Graeme Allwright
Le chanteur symbole des années baba cool n’a pas désarmé : Graeme Allwright continue à chanter, comme tout récemment à l’Olympia. Et, toujours obstinément hors du show business, il ressemble bel et bien à l’homme mûr de sa chanson Il faut que je m’en aille : "Le temps est loin de nos vingt ans/Des coups de poings, des coups de sang/Mais qu'à c'la n'tienne: c'est pas fini/On peut chanter quand le verre est bien rempli". Mais ce temps-là est-il si loin, après tout ?
Qu’à cela ne tienne, c’est pas fini.
Le chanteur symbole des années baba cool n’a pas désarmé : Graeme Allwright continue à chanter, comme tout récemment à l’Olympia.
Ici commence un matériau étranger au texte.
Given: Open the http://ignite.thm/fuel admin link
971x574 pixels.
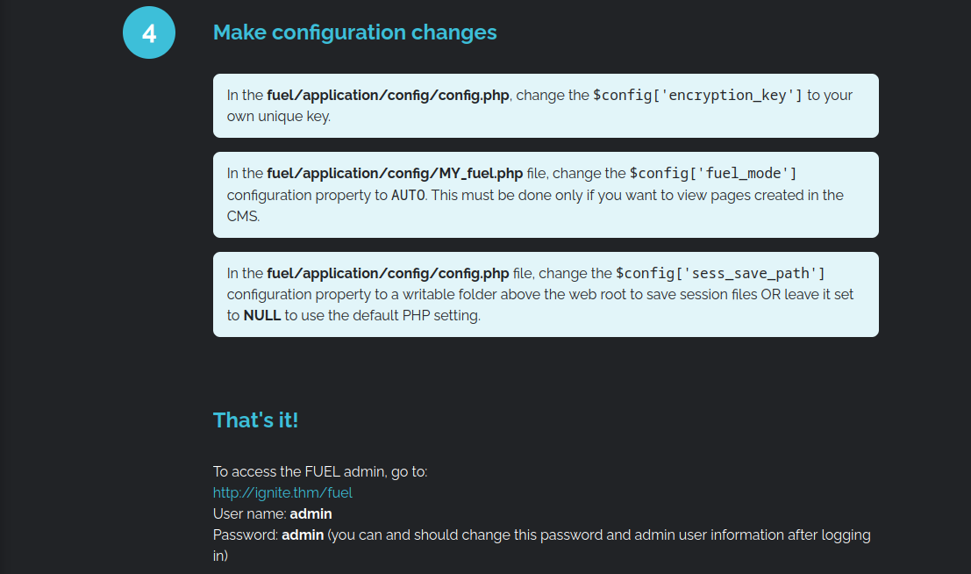Looking at the screenshot, I should click(282, 492).
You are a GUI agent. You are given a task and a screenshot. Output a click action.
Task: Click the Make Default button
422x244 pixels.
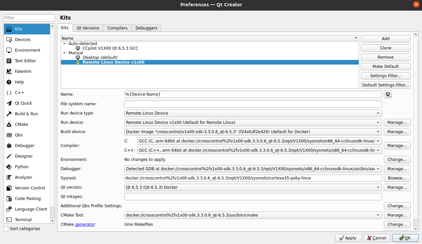point(385,66)
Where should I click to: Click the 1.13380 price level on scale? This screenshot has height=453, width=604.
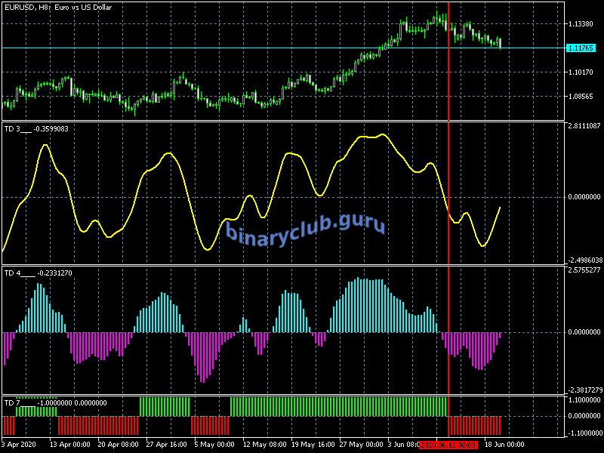582,24
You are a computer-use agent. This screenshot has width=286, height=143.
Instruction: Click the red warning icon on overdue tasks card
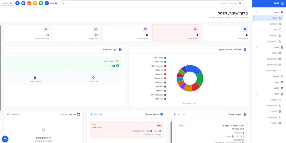195,29
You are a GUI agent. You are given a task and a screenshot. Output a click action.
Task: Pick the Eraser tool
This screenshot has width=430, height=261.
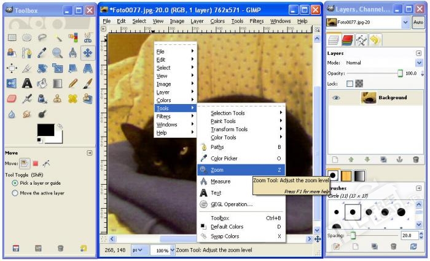coord(12,98)
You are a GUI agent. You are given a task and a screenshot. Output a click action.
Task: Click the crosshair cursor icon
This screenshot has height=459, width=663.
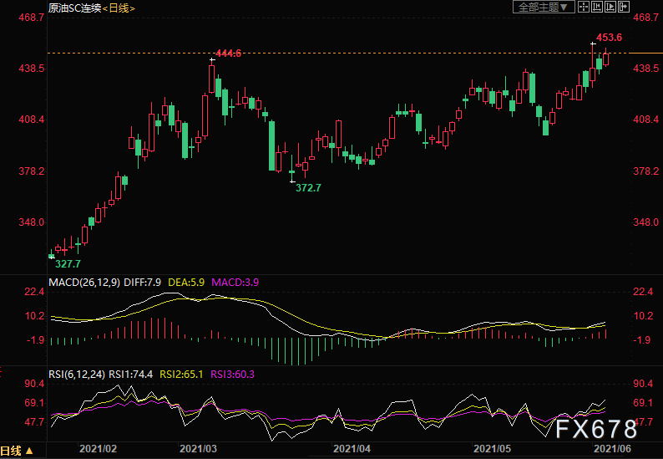click(585, 8)
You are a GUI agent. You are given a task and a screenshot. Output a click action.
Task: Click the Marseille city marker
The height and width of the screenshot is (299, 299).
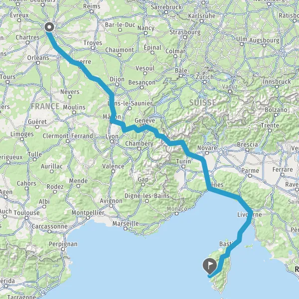[x=125, y=228]
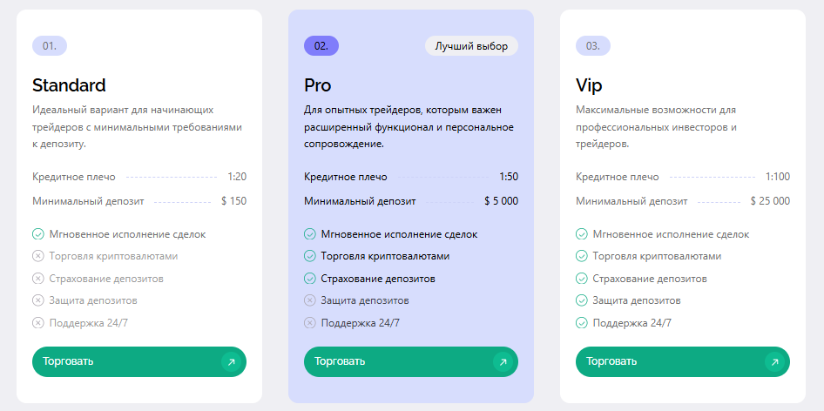Click the Vip plan title

(589, 85)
Et, toujours obstinément hors du show business, il ressemble bel et bien à l’homme mûr de sa chanson Il faut que je m’en aille : "Le temps est loin de nos vingt ans/Des coups de poings, des coups de sang/Mais qu'à c'la n'tienne: c'est pas fini/On peut chanter quand le verre est bien rempli". Mais ce temps-là est-il si loin, après tout ?
Depuis Il faut que je m’en aille et Sacrée bouteille, il s’est passé bien des choses, le monde a beaucoup tourné et Graeme Allwright a beaucoup chanté. Enfin, chanté quand il en avait envie, toujours à l’écart des calendriers, des obligations et des vanités du métier de chanteur. Voyageur infatigable, il enregistrait un disque de loin en loin, donnait quelques concerts et repartait.
On y a gagné des albums épicés de musiques malgaches, par exemple, et il est toujours resté un étranger - comme dans la chanson de Leonard Cohen qu’il a adaptée en français -, toujours De passage, comme le proclamait le titre d’un de ses plus fameux albums.
Dans les années 60, il avait donné aux babas cool, aux scouts et aux gauchistes quelques-uns de leurs hymnes et de leurs berceuses les plus tenaces : Petites boîtes, Jusqu’à la ceinture, Qui a tué Davy Moore, Emmène-moi, Ne laisse pas partir ta chance... Bréviaire de fraternité, d’amitié, de liberté, mais aussi terrible regard sur le monde des « grands » - les adultes et les puissants. A soixante-quatorze ans, toujours pieds nus sur scène, il continue à chanter (le 31 mars dernier à l’Olympia, par exemple) mais se méfie toujours du monde : « Tout le temps des guerres, des famines et des horreurs, dit-il. Mais, maintenant, c’est global. »
RFIMusique : Toujours pessimiste ?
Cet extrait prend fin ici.